Though graphically it’s kind of cartoony, Zombies Ate My Neighbors quickly amps up the terror with a limited health gauge and relentless waves of evil. Ever get stuck in a hedgemaze with four chainsaw-wielding, nigh-on-indestructible madmen? Do you want to be?

Creep-o-meter: 7 out of 10 skulls. You want scary? Try fighting an eighty-foot baby with only some silverware.

#4: Super Castlevania IV

Konami’s whip-slinging platformer has Simon Belmont returning once again to Castle Dracul. Clad in a leather skirt and sporting his bondage gear, this vampire killer has upgraded his ability to aim, allowing the player unlimited freedom in which direction to whip and idly move the handle. It’s every masochist’s greatest desire: WhipSimulator91!

Seriously, though, Simon has a horde of undead minions to slay on his way through town and countryside to dive into his old nemesis’ sky-crypt. Flying bats, giant skulls that spit macaroni noodles, and dancing spectres await you on your quest.

The soundtrack is killer, the enemies are awful, and the environment and art all has that creeptastic aesthetic one loves so much.

Creep-o-meter: 7 out of 10 skulls. The lack of difficulty on some of the later stages makes it more interesting than scary, and some of the changes in localization turn down the terror. Hey, it was the nineties after all.

#3: Super Ghouls and Ghosts

King Arthur’s beloved has been taken once again, and so he picks up his trusty lance, slips into his tinfoil plate armor and sets off after her. On his way he must face hordes of zombies, demons, magicians, werewolves, and more unsettlingly pointy plant things than he can wave a stick at.

Super Ghouls N’ Ghosts is the sequel to Capcom’s classic quarter-muncher, Ghosts and Goblins. The primary fear is not necessarily the gruesomeness of the graphics, however. Rather, it’s the overwhelming difficulty. Arthur can double jump, but it’s hardly flexible. Once he picks a direction, that’s it. The amount of times you’ll sail over the edge of a tricky jump is enough to scare anyone away. But really digging down and timing your jumps (and maybe watching a couple of Let’s Plays) will really help you stick the timing.

Creep-o-meter: 8 out of 10 skulls.
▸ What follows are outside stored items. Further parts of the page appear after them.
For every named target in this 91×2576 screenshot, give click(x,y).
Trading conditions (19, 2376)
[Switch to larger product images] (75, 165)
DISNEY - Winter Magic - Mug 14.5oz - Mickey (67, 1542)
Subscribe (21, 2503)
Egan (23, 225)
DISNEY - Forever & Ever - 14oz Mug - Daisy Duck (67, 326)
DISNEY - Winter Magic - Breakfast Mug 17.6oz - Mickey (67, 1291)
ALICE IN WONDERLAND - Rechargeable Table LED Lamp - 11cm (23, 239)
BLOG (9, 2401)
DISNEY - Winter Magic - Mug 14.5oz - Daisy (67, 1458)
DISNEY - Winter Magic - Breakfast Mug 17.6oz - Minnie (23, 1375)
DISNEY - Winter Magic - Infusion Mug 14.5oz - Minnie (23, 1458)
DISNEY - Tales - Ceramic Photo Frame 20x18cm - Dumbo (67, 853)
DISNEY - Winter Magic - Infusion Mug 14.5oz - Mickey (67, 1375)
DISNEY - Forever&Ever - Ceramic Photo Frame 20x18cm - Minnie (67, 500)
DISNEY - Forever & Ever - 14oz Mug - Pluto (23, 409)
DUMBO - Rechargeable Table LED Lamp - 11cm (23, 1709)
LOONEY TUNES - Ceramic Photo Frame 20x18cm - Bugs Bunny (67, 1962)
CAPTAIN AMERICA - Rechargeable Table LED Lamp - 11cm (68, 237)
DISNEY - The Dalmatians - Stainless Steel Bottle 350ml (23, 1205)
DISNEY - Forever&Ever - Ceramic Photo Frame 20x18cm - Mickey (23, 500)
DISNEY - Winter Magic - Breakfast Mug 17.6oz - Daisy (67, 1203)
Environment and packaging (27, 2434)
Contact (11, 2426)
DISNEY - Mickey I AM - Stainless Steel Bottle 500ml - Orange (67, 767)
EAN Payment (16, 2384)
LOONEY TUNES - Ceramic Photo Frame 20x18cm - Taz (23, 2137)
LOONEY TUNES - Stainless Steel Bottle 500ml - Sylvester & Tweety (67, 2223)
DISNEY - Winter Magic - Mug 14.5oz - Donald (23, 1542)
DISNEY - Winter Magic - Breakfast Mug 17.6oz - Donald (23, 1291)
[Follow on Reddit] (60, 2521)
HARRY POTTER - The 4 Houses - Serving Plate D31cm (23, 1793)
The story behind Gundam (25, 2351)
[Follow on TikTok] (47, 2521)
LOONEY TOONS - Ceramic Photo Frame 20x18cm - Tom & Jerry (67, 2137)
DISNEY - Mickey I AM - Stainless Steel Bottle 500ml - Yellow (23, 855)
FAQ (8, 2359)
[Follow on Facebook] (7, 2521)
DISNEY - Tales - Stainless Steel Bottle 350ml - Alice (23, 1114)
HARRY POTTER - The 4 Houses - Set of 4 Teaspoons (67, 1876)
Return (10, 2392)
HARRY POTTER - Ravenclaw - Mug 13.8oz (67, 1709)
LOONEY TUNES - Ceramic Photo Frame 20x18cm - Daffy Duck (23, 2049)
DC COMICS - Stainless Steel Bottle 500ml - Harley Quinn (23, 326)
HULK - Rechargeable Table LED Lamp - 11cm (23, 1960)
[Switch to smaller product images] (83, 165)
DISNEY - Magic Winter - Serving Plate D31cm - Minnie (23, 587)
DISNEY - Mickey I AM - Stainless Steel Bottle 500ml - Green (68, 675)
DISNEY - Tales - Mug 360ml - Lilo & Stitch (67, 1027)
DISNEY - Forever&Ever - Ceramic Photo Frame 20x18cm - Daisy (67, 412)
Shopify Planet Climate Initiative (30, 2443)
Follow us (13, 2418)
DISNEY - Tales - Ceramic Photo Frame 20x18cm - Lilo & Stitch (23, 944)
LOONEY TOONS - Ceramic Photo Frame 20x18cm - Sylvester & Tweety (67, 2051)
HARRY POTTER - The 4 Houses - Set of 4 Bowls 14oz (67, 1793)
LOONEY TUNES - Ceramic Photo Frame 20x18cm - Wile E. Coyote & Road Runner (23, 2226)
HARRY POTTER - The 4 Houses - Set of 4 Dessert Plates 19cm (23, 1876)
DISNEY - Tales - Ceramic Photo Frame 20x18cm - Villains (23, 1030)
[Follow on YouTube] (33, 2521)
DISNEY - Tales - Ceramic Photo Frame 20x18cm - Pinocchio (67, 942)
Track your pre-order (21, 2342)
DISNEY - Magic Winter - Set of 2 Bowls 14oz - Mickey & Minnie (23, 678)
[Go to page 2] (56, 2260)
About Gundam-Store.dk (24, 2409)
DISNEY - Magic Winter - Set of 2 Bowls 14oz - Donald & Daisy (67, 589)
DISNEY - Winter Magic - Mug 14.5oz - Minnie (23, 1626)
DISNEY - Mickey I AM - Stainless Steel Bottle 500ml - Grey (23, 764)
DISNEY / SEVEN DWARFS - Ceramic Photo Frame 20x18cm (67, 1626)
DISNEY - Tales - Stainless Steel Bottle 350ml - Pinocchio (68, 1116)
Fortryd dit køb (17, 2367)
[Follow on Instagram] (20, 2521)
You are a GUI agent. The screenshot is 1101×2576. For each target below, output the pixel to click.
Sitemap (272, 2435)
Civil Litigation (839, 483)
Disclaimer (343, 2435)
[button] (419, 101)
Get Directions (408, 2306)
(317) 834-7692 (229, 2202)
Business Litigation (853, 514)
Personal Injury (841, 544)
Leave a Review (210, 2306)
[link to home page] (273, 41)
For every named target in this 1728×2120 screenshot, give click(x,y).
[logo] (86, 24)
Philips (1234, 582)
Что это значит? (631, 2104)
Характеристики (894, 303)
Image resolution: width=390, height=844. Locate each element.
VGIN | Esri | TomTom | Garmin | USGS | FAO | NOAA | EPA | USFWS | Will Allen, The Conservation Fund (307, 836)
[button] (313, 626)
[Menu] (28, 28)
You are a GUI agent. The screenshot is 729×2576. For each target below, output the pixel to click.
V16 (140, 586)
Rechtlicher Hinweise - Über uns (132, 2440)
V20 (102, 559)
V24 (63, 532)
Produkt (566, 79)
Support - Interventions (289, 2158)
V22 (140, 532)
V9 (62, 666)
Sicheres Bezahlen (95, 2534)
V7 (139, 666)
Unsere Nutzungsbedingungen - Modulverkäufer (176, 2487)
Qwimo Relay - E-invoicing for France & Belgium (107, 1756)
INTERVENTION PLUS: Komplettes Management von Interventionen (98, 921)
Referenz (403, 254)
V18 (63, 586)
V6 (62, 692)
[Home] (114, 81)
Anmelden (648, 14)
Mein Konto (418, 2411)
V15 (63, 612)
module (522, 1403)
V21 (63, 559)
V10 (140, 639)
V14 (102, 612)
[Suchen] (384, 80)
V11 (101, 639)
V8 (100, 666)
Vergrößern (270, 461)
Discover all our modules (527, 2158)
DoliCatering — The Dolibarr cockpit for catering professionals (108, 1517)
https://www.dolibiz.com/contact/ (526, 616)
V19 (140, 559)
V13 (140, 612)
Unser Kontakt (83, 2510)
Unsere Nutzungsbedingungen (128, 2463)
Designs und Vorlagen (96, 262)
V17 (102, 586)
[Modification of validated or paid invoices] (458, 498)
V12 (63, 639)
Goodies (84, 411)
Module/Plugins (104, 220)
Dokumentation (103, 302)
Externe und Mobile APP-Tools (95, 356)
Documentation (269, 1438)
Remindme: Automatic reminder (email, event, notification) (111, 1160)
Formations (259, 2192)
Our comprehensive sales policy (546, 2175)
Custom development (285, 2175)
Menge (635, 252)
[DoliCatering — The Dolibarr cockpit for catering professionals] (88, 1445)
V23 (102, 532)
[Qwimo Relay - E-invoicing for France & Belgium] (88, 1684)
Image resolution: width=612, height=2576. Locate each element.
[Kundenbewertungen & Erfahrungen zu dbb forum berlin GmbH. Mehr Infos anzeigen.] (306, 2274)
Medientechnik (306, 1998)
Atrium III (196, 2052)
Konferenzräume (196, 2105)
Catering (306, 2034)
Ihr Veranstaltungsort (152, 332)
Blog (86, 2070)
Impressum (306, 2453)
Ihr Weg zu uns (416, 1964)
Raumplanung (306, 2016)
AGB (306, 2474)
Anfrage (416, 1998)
There’s not usually a halfway marker in the stages, so most of the fear comes from the terror that you’ll have to redo a tricky part of the level again.

#2: Demon’s Crest

Demon’s Crest has you play as the annoyingly familiar dem-entity Firebrand, the antagonist of Arthur in the previous entry. Imprisoned in a cell, Firebrand must escape captivity and recover the titular Crests from Phalanx, another demon who presides over the realm.

The music is haunting, and Firebrand receives different transformations that give him access to different areas at different times. The enemies are terrifying, and the atmosphere oozes out of the screen and into your soul. Tangling with Demon’s Crest will certainly set your spirit to a certain spooky spectrum.

And don’t forget: there are even towns to explore, and other demons to talk to!

Creep-o-meter: 9 out of 10 skulls. Did you see that Dragon Zombie? Eeew.

#1: Castlevania: Dracula X

Richter Belmont, Simon’s ancestor, has undergone such tremendous genetic drift that his ability to aim has been replaced. Perhaps owing to repetitive wrist strain, this Castlevania regresses its gameplay and only allows Richter a front-facing strike akin to a sword, though to make up for it his subweapons are slightly better. The game is still hard as balls.

A little less creepy and a little more anime, Dracula X opens on a burning city with less-orchestral and creepy music and more power ballads and electric guitar. It’s a badly-done port of Rondo of Blood, a Japanese-only PC Engine/TurboGraphx-16 game, and it lacks most of the hefty bite its SNES predecessor possessed.

Creep-o-meter: 10 out of 10 skulls. Yeah, its soundtrack is glam rock instead of Hammer Studios level orchestral horror, but most of its terrifying enemies would go on to comprise the technically superior sequel, Symphony of the Night. Mostly it’s ten out of ten because it’s scary how badly they messed this game up in terms of approach.